Nicholas became known by many titles in various areas of the world: four of which are Saint Nicholas, Saint ’Ch’las, and Sinterklaas, which were appropriate; and recently Santa Claus. The name Kris Kringle apparently originated in Germany from “Christkindl”, which means Christ Child (sometimes, referred as Christ’s Helper). But the image we have today of a fat, jolly ole St. Nick – Santa Claus – may be attributed to a poem in 1823 by Clement Clarke Moore: ‘Twas the Night Before Christmas (also called “A Visit from St. Nicholas”).
Why do we treat “Santa Claus” as a non-religious person? Post-Christian America builds up Christmas as they do Valentine’s Day or Halloween: it isn’t considered religious, but as a money-making endeavor.
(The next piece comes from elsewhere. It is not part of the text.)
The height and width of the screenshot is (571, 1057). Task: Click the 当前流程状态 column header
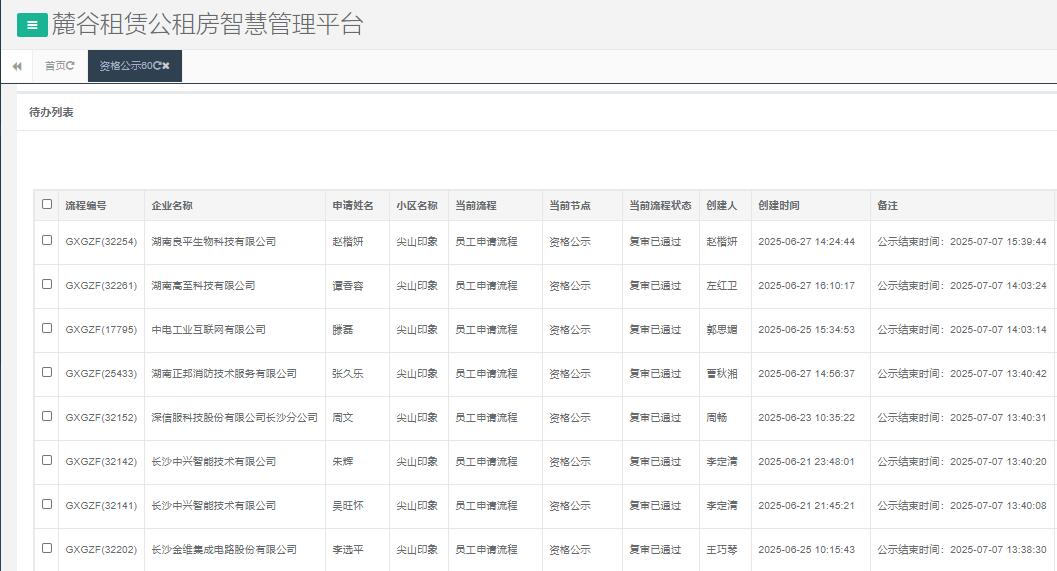click(660, 206)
Also, it is politically correct to deny the reality of Jesus Christ, Biblical morality, and the intrinsic truth behind Jesus and the real Saint Nicholas.
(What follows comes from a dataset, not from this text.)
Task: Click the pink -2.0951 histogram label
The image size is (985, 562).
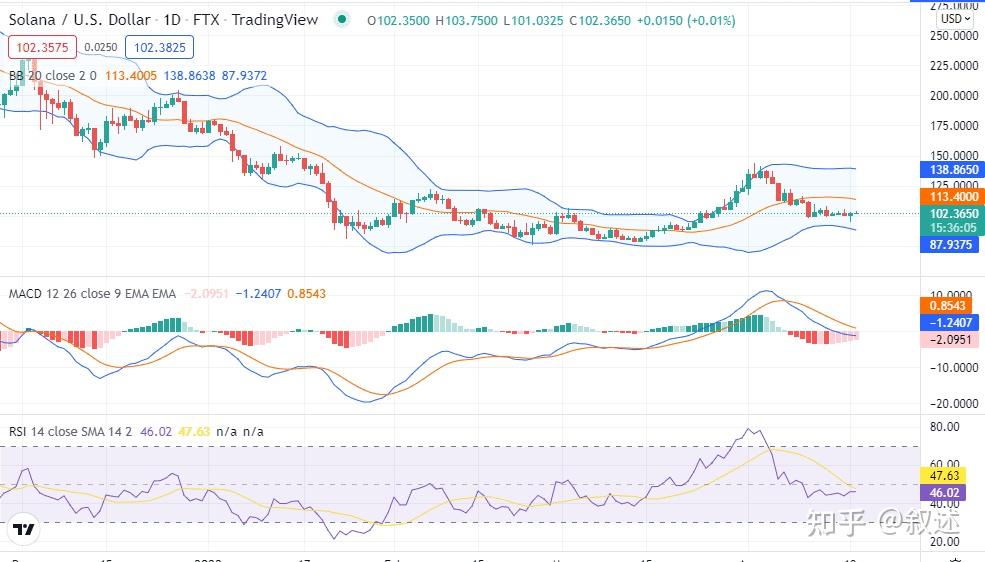Action: (950, 340)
However, Saint Nicholas was a compassionate pastor who represented a caring, loving God. Nicholas represented Jesus Christ Who died for us, but raised from the dead three days later to redeem us from our sin. For many years, Pastor Nicholas gathered donations of clothing, shoes, and food, and distributed them to the poor; and not just in December. He did this year-round. Yes, there was a Pastor Nicholas whom some people called Saint Ch’las, or Santa Claus.
Who were the three wise men?
Matthew 2:1-2: “…wise men came from the east to Jerusalem saying … we have seen his star in the east….” Matthew 2:11: “When they entered the house, they saw the young child with his mother….”
Many ethnic groups claim the wise men as their own, and the east is a big area so we need to know what eastern societies employed astrologers or astronomers. China, Persia, and India are prime candidates so let’s briefly look at them.
At that time China claimed their leader as god and viewed other national rulers with some contempt. So they are out. The basic religions of India were Jainism and Hinduism, and they were not astronomers nor would they have traveled anywhere to honor a new king. That leaves us with Persia. The main religion in Persia at the time was Zoroastrianism, and their priests were of a class called “Magi” – magician. (Zoroastrianism today is not the same as that in Ancient Persia.)
Until about 220 AD, Zoroastrianism was sympathetic to any religion – including Judaism and Christianity – that taught kindness, justice, righteous thinking, truth, and monotheism. Daniel, Shadrach, Meshach, and Abednego introduced Judaism to Nebuchadnezzar and his empire around 586 BC; and after Nebuchadnezzar recovered from his illness, he declared to his empire that Daniel’s God was the supreme God of heaven (Daniel 4:37).
The wise men of Persia (Magi) were scholars or educated priests. They had various fields of expertise, of which astronomy/astrology was one. When a heavenly sign or star indicated a royal birth (Psalm 19:1), a delegation (minimum of three) was sent to acknowledge that royal event; timing their arrival when the child would be six months to a year old (Matthew 2:11). For safety purposes, the royal delegation traveled with a large trade caravan, and there could have been five to ten Persian scholars or Magi who visited Jesus’ family at the house. The reason our tradition mentions three is because of the three gifts they brought: gold, frankincense, and myrrh.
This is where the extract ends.